Type out every line of the records below word for word, omitting the pictures.

>> Begin Extracted material

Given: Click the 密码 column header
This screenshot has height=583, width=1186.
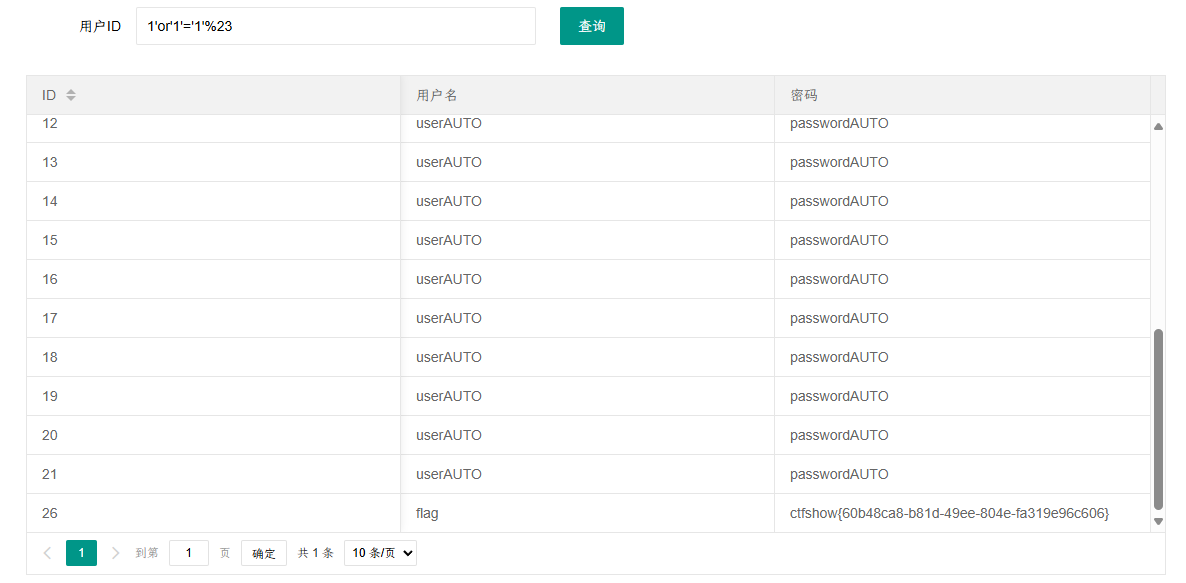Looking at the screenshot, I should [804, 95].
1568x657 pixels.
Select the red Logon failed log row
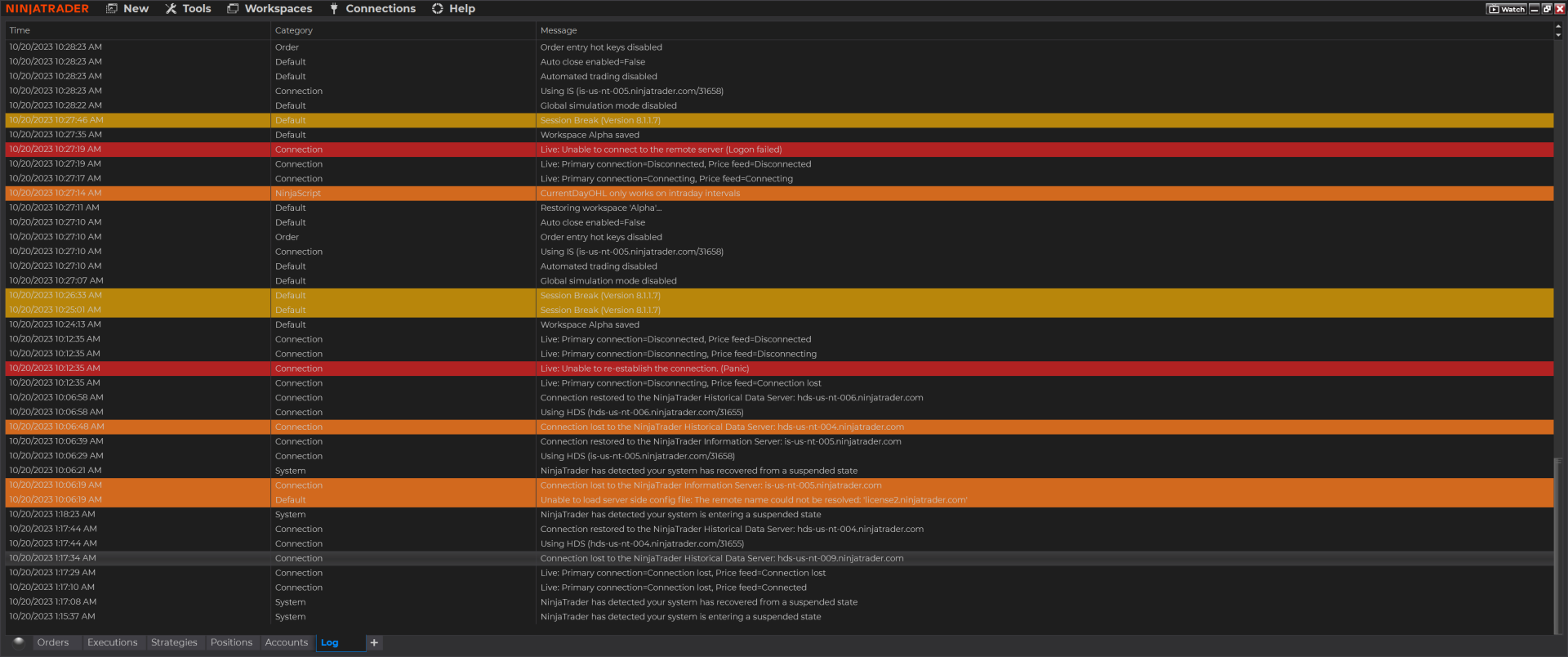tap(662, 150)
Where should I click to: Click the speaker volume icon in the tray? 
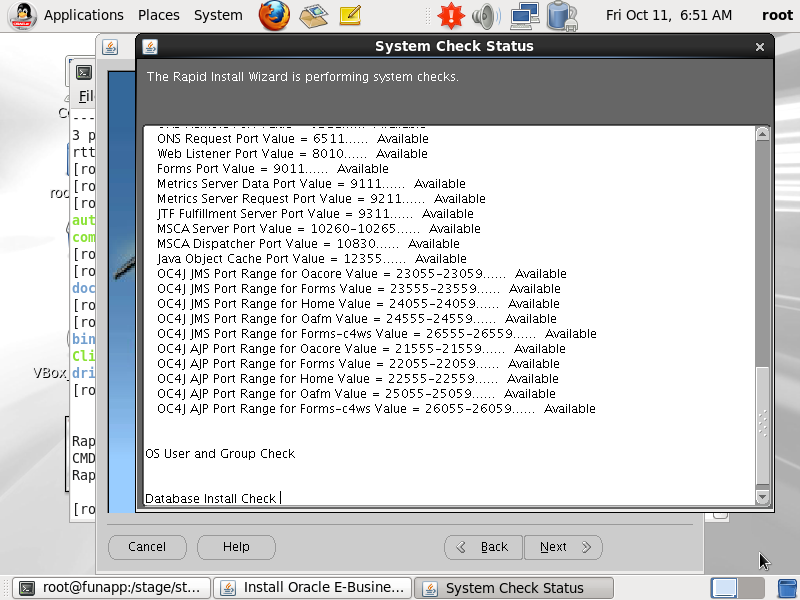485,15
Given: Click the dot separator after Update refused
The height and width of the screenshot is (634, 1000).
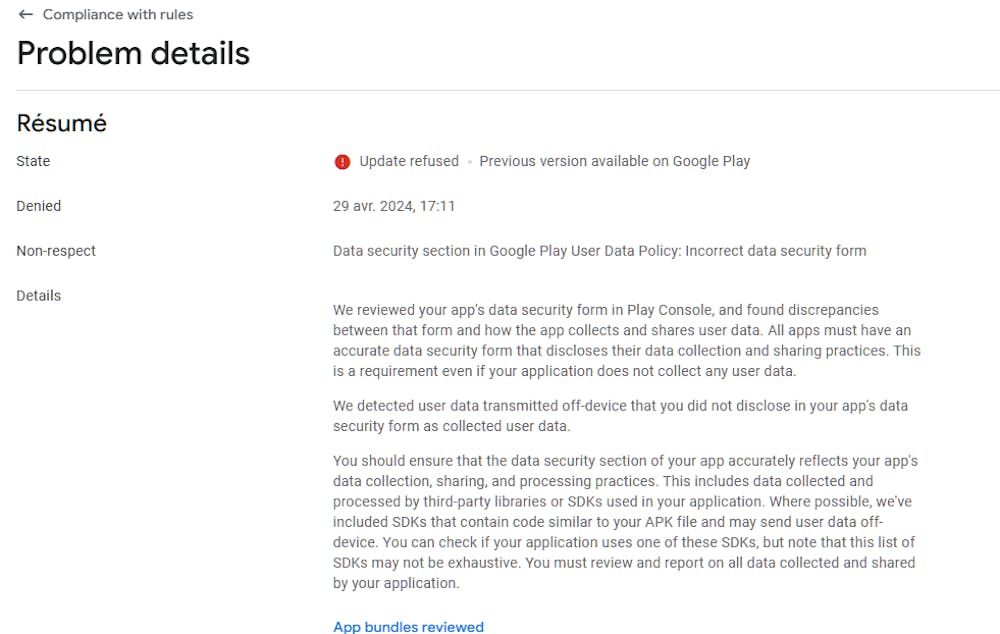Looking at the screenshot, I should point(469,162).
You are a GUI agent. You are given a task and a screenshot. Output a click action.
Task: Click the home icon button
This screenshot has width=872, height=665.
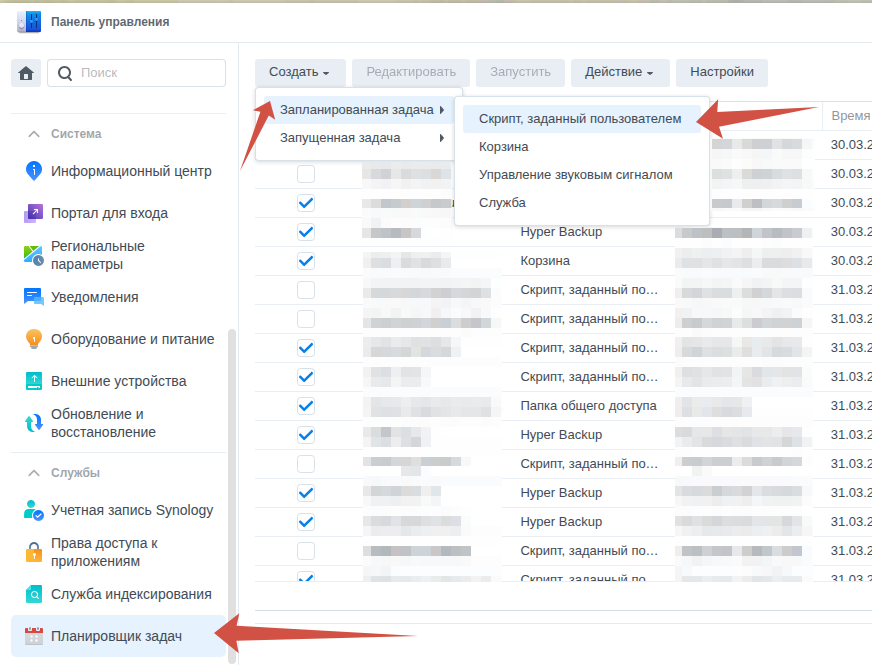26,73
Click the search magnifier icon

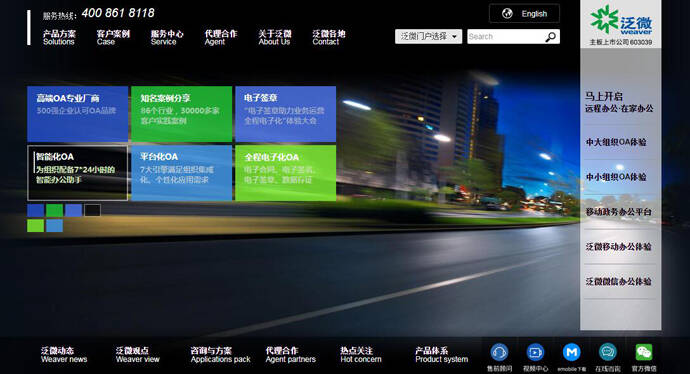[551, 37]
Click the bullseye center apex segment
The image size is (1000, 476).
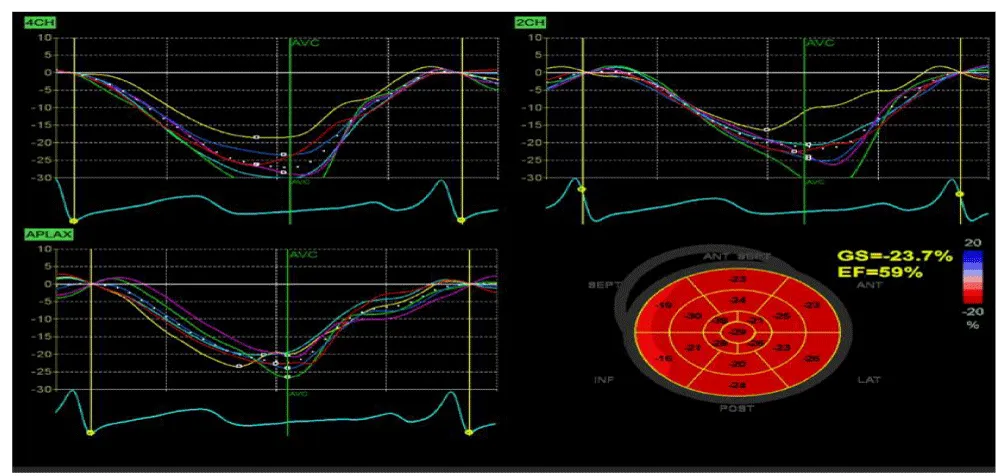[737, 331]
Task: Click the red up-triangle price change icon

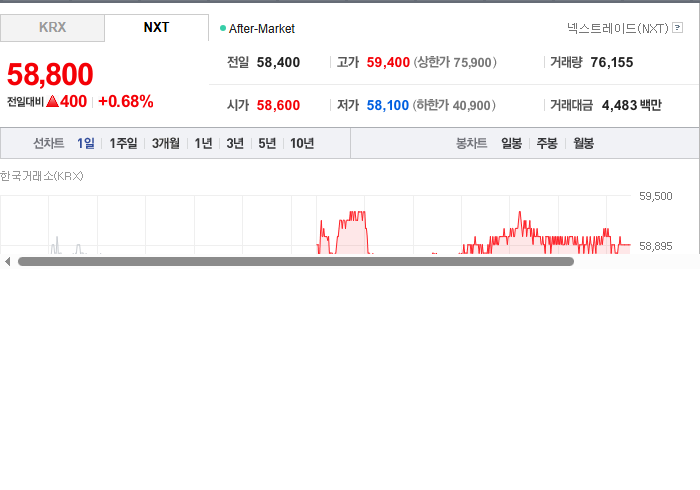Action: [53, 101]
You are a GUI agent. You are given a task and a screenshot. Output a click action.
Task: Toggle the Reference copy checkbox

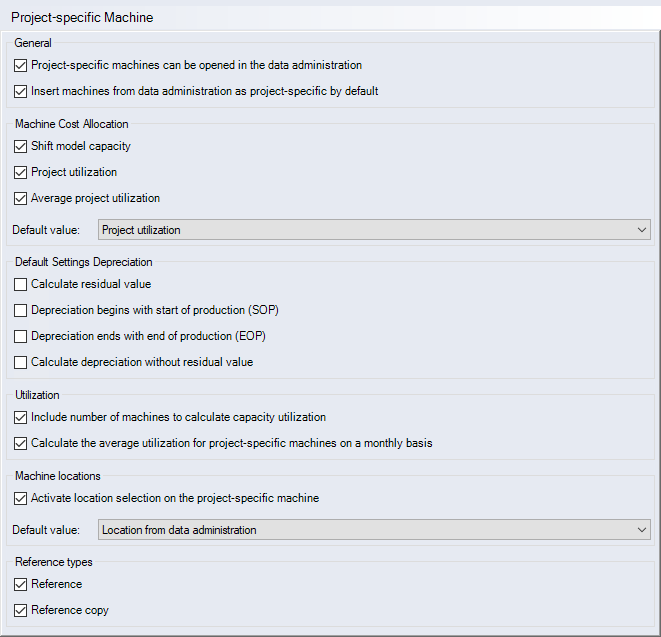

>> End Extracted material

• Written response
Given: Click the 密码 column header
This screenshot has height=583, width=1186.
Looking at the screenshot, I should [804, 95].
1568x657 pixels.
Select the red Logon failed log row
tap(662, 150)
Where should I click to: Click the speaker volume icon in the tray? 
485,15
Given: Click the dot separator after Update refused
The height and width of the screenshot is (634, 1000).
Looking at the screenshot, I should point(469,162).
You are a GUI agent. You are given a task and a screenshot. Output a click action.
Task: Click the home icon button
This screenshot has width=872, height=665.
26,73
Click the search magnifier icon

[551, 37]
Click the bullseye center apex segment
The image size is (1000, 476).
[737, 331]
Task: Click the red up-triangle price change icon

Action: [53, 101]
You are a GUI agent. You are given a task and a screenshot. Output a click action.
Task: Toggle the Reference copy checkbox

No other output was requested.